> [BRIEF] Copy nothing but the lines from the one containing "Task: Open the Password setting" through the last line of the entries below, exactly as written and without pictures.

Extracted records:
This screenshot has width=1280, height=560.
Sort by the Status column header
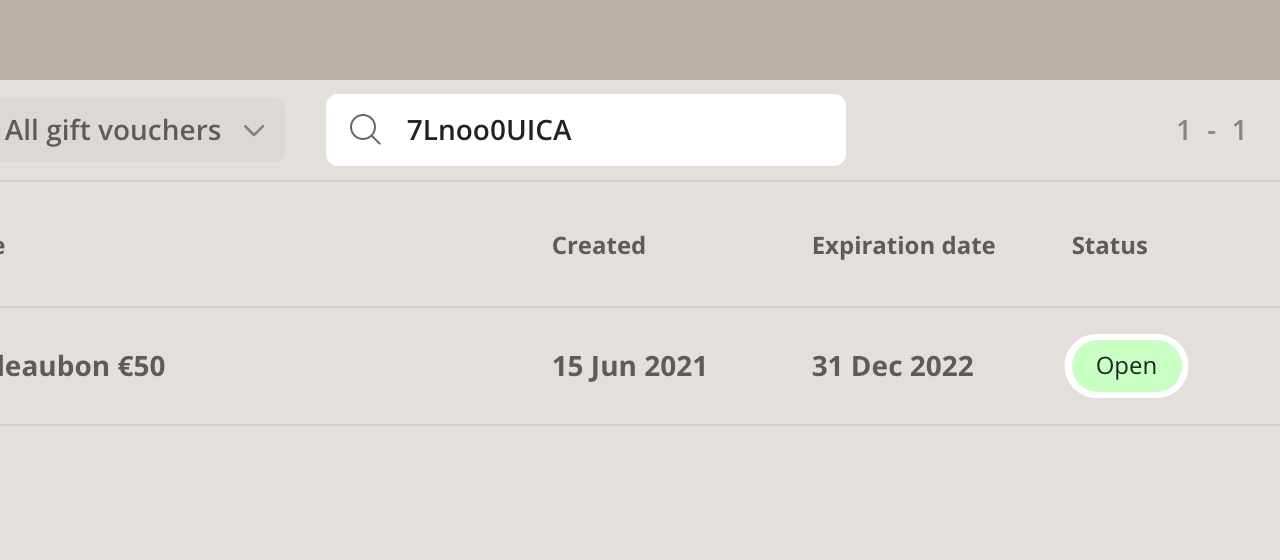(x=1109, y=245)
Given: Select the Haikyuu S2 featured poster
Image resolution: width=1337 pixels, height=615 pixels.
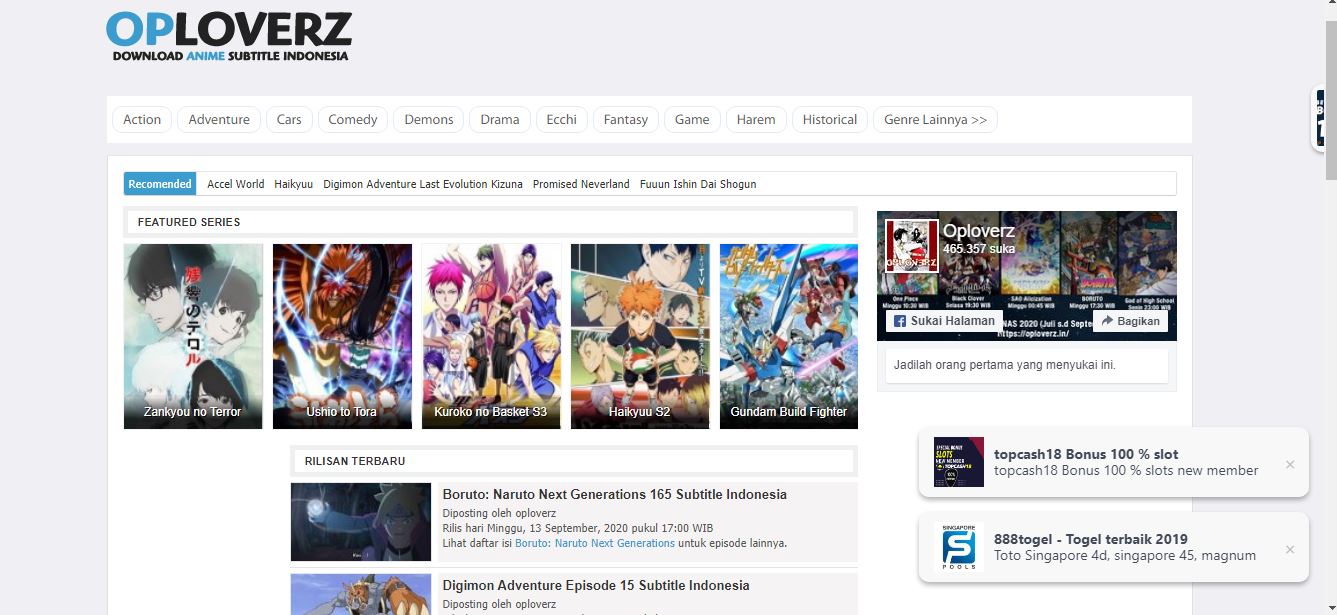Looking at the screenshot, I should (640, 336).
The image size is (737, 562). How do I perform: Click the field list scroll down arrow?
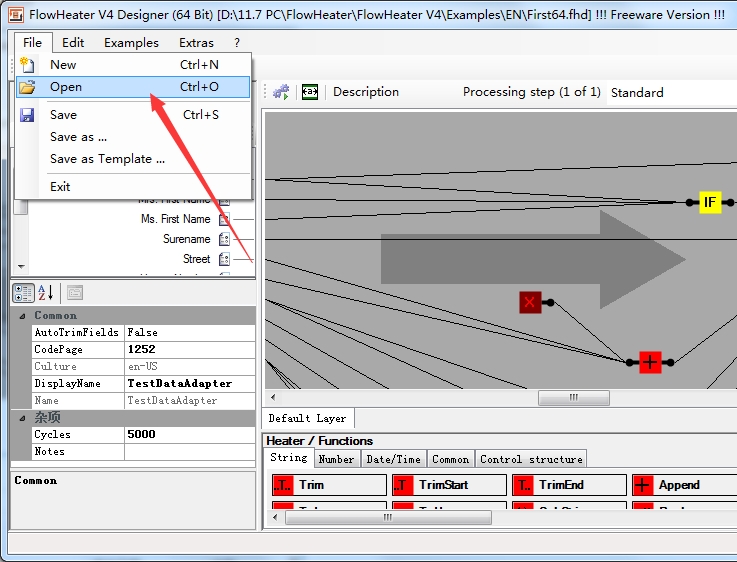[x=21, y=266]
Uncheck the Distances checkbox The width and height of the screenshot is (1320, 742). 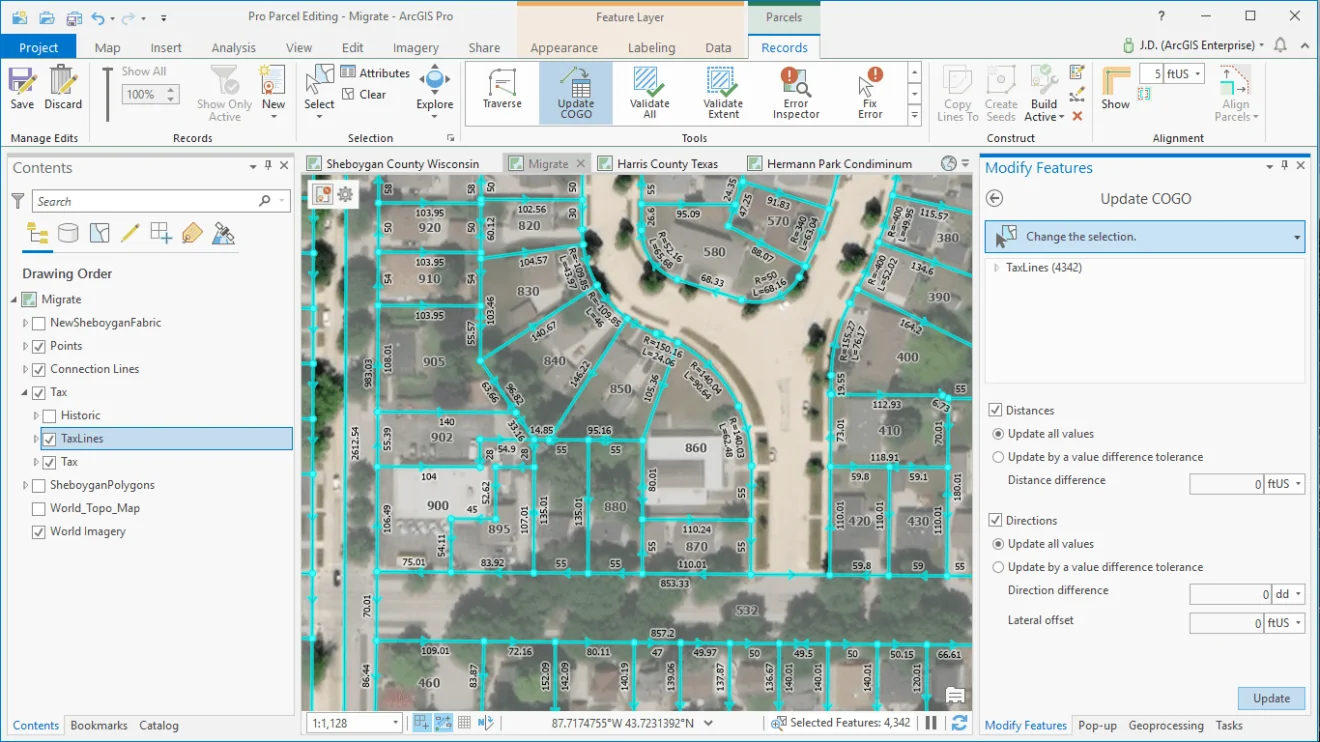[995, 410]
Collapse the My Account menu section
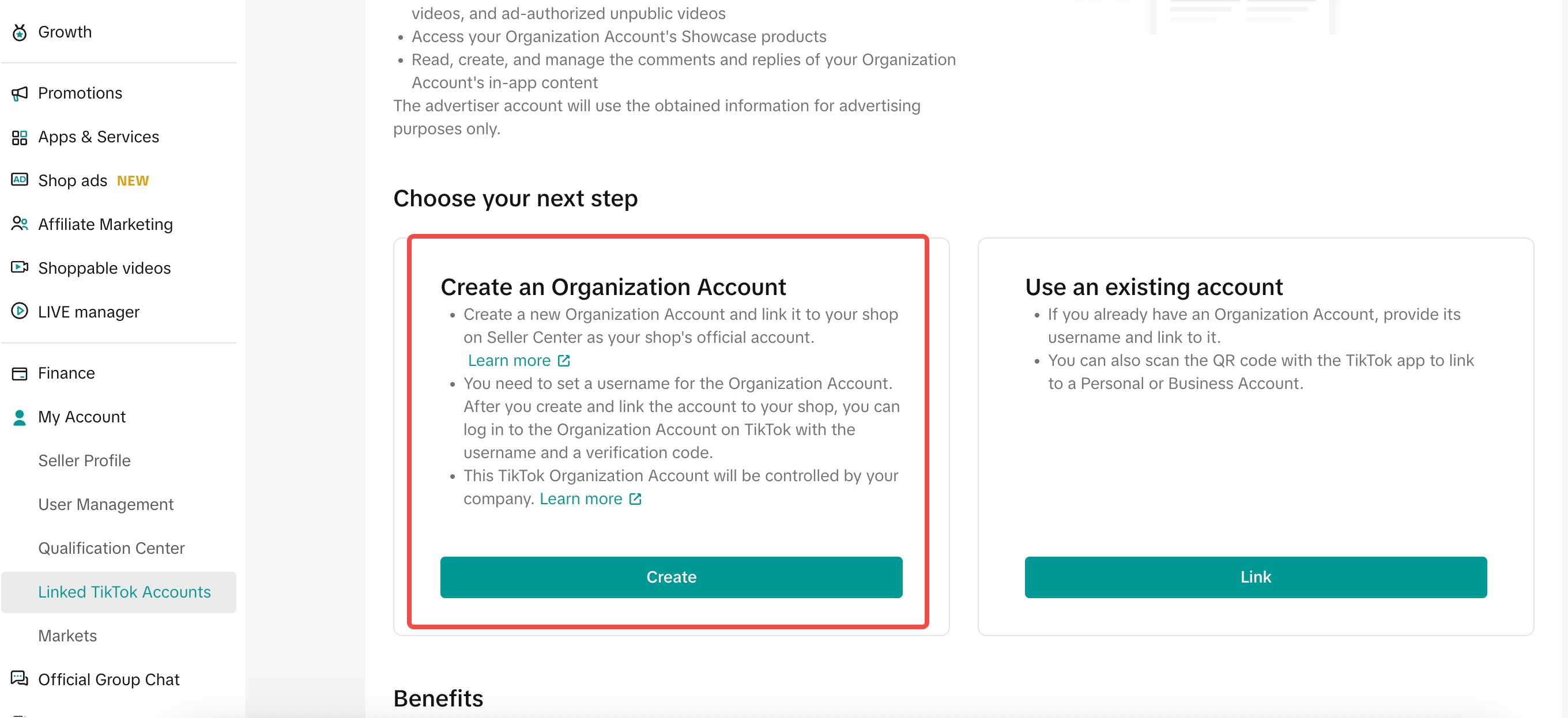Viewport: 1568px width, 718px height. [x=81, y=417]
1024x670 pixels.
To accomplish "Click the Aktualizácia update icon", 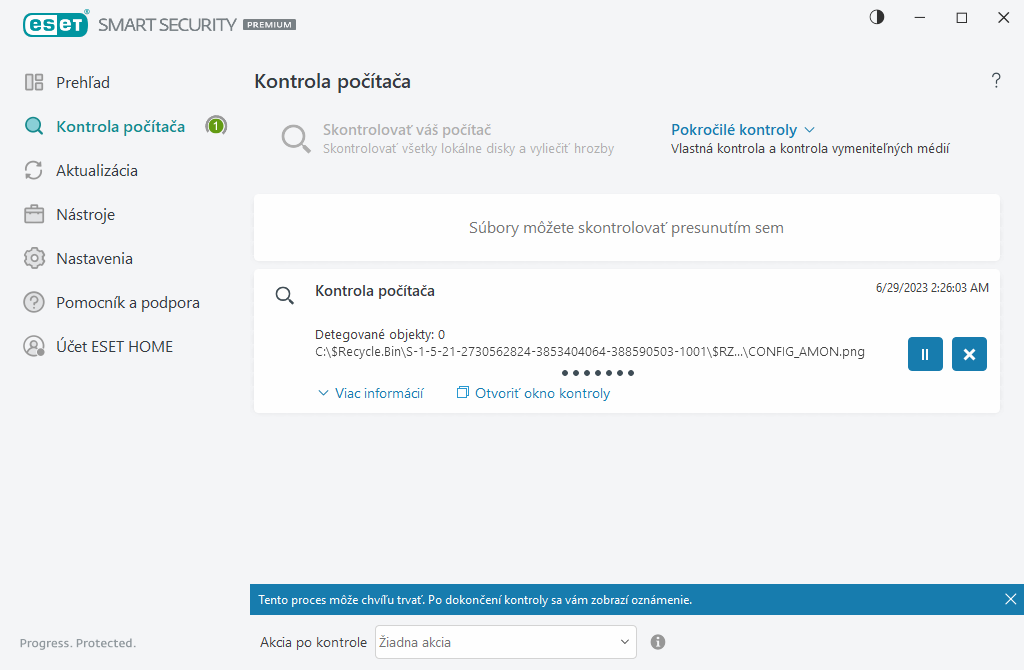I will click(35, 170).
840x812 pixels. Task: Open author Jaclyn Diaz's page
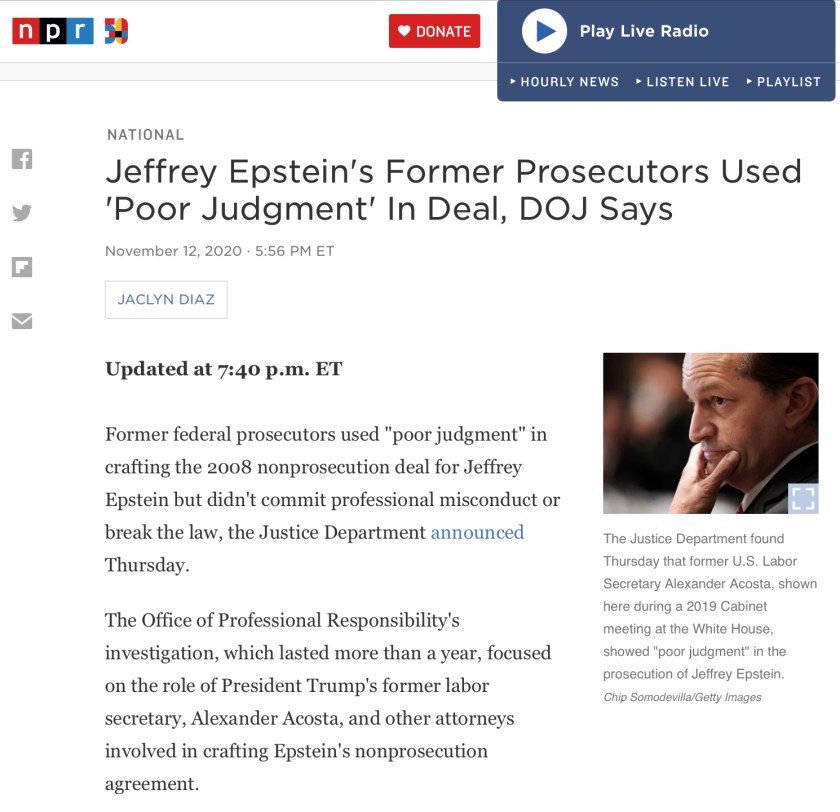coord(166,300)
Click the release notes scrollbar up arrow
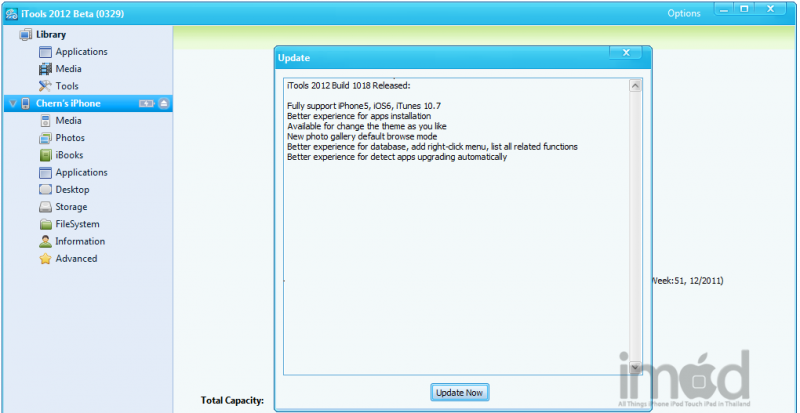This screenshot has width=800, height=413. (635, 86)

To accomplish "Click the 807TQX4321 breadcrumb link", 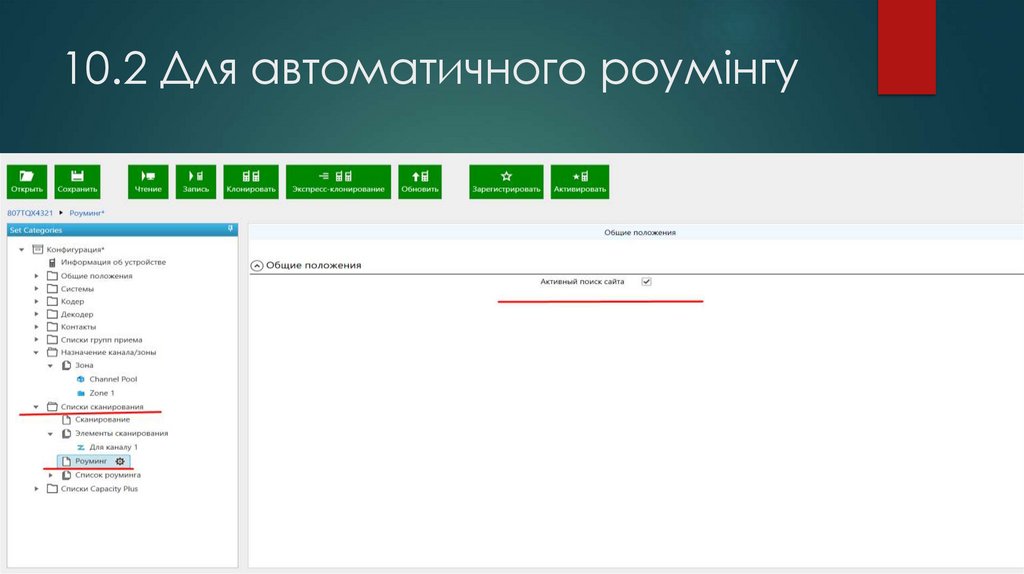I will (x=30, y=213).
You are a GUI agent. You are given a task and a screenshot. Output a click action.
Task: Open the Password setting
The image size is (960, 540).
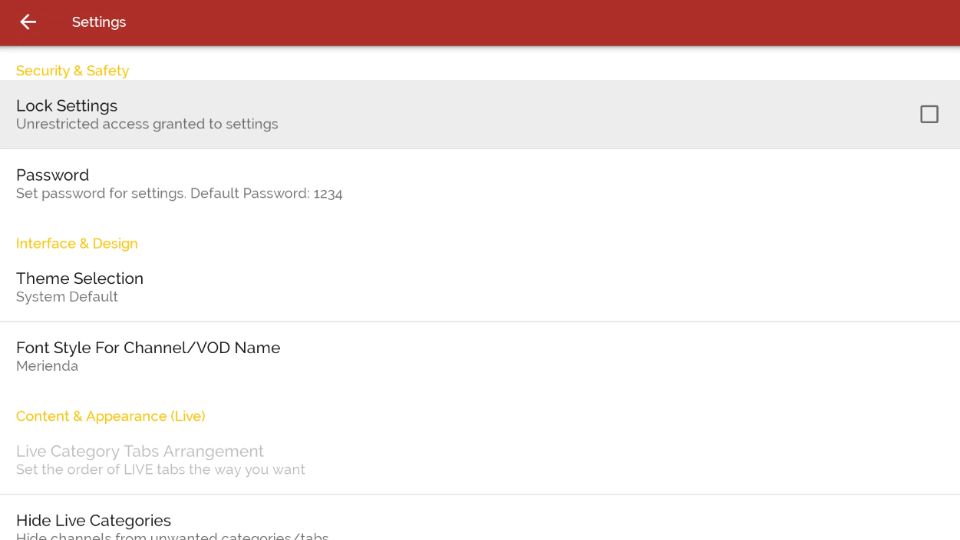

> [SOLUTION BELOW]
Task: Open the Password setting
The image size is (960, 540).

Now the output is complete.